## Exercices à faire:
1) Traduisez en anglais cette phrase du texte choisi : « Il est lui-même menuisier et il fait le garçon de café le dimanche pour arrondir les fins de mois. »
2) Reproduisez mot pour mot le passage du texte choisi situé entre « Né à Bélesta » et « disposer de local. », ces deux bornes incluses.

## Texte choisi:

§ §

Né à Bélesta (Ariège), le 28 août 1886, fils de meunier. Installé à Mirepoix ; titulaire du certificat d’études primaires ; service militaire au 83e RI à Toulouse ; marié en 1911 avec Pauline, fille d’un tailleur de pierre. Il est lui-même menuisier et il fait le garçon de café le dimanche pour arrondir les fins de mois. Mobilisé à Foix en 1914, au 259e RI ; caporal le 5 septembre ; sergent en avril 1916. La Marne, le bois des Chevaliers près de Saint-Mihiel, Verdun en août 1916, où le régiment est décimé, puis dissous. Il passe au 283e RI. Grièvement blessé au Chemin des Dames le 23 octobre 1917, il perd l’usage du bras gauche et ne peut reprendre son métier. Il devient secrétaire de mairie à Mirepoix en octobre 1918 puis, avec sa femme, il vend des journaux, sans disposer de local.

§ §

## Informations affichées:
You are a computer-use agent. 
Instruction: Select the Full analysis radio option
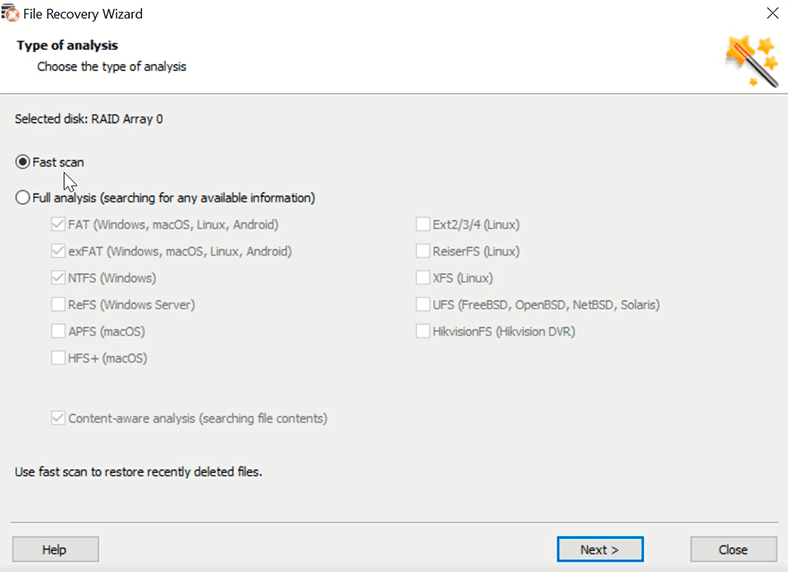tap(23, 198)
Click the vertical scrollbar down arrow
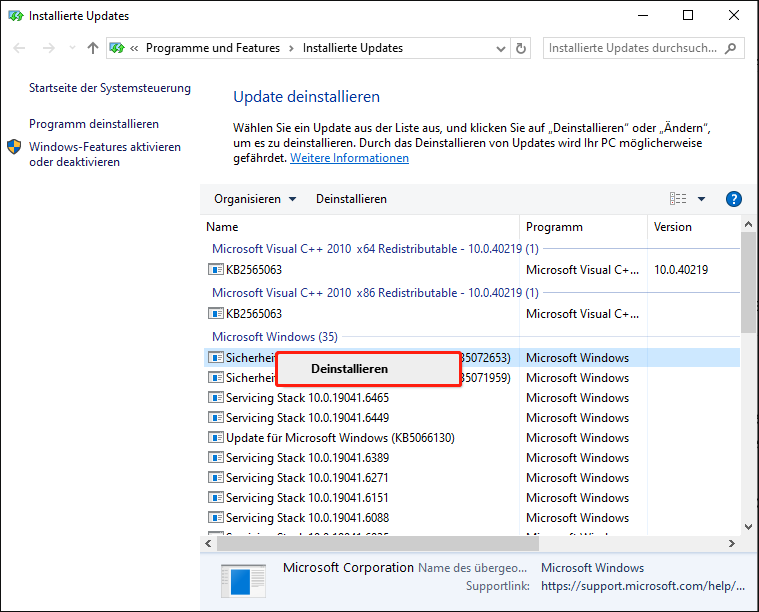The height and width of the screenshot is (612, 759). pyautogui.click(x=749, y=526)
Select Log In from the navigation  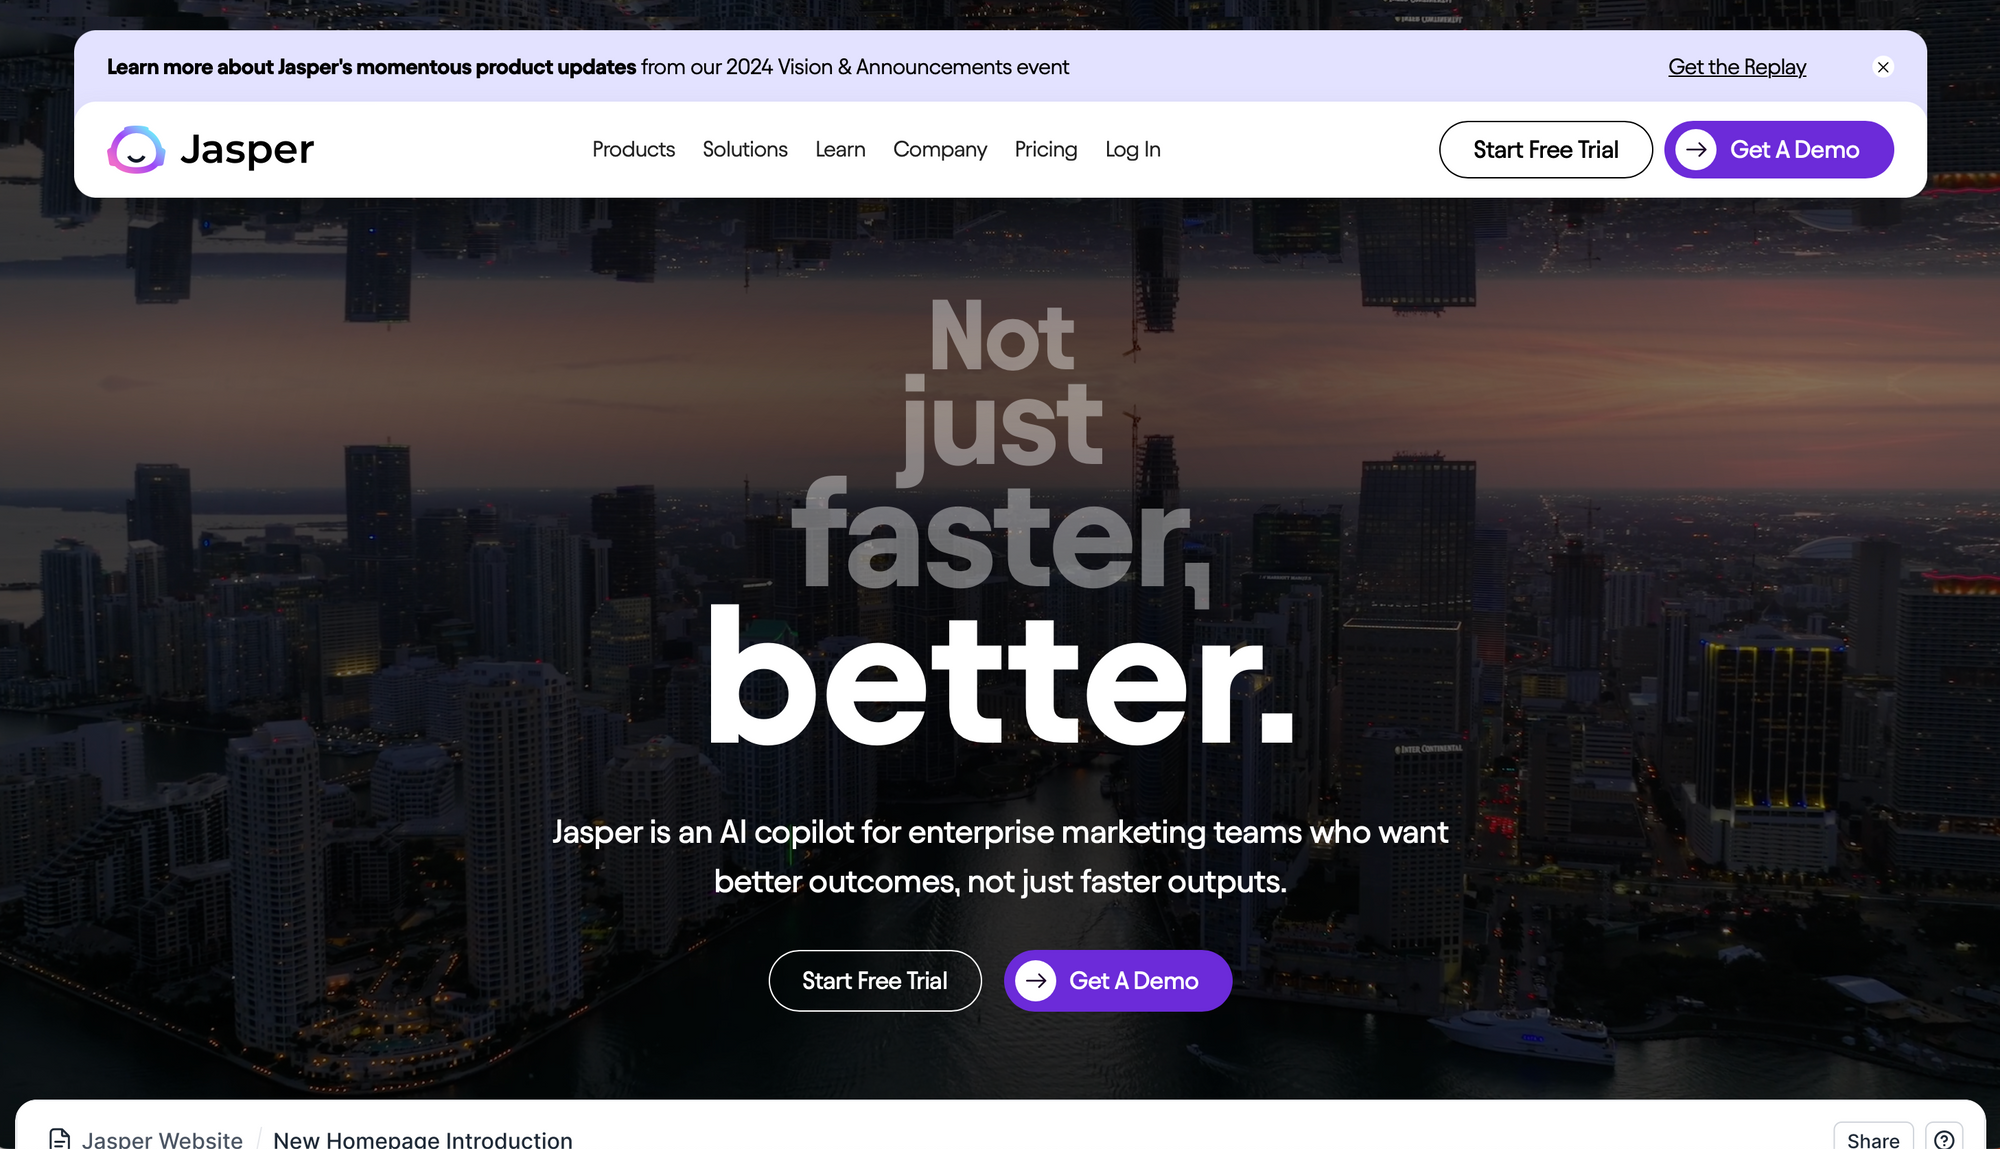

§ §

## Réponses par exercice:
1) He is himself a carpenter, and on Sundays he works as a waiter to make ends meet.

2)
Né à Bélesta (Ariège), le 28 août 1886, fils de meunier. Installé à Mirepoix ; titulaire du certificat d’études primaires ; service militaire au 83e RI à Toulouse ; marié en 1911 avec Pauline, fille d’un tailleur de pierre. Il est lui-même menuisier et il fait le garçon de café le dimanche pour arrondir les fins de mois. Mobilisé à Foix en 1914, au 259e RI ; caporal le 5 septembre ; sergent en avril 1916. La Marne, le bois des Chevaliers près de Saint-Mihiel, Verdun en août 1916, où le régiment est décimé, puis dissous. Il passe au 283e RI. Grièvement blessé au Chemin des Dames le 23 octobre 1917, il perd l’usage du bras gauche et ne peut reprendre son métier. Il devient secrétaire de mairie à Mirepoix en octobre 1918 puis, avec sa femme, il vend des journaux, sans disposer de local.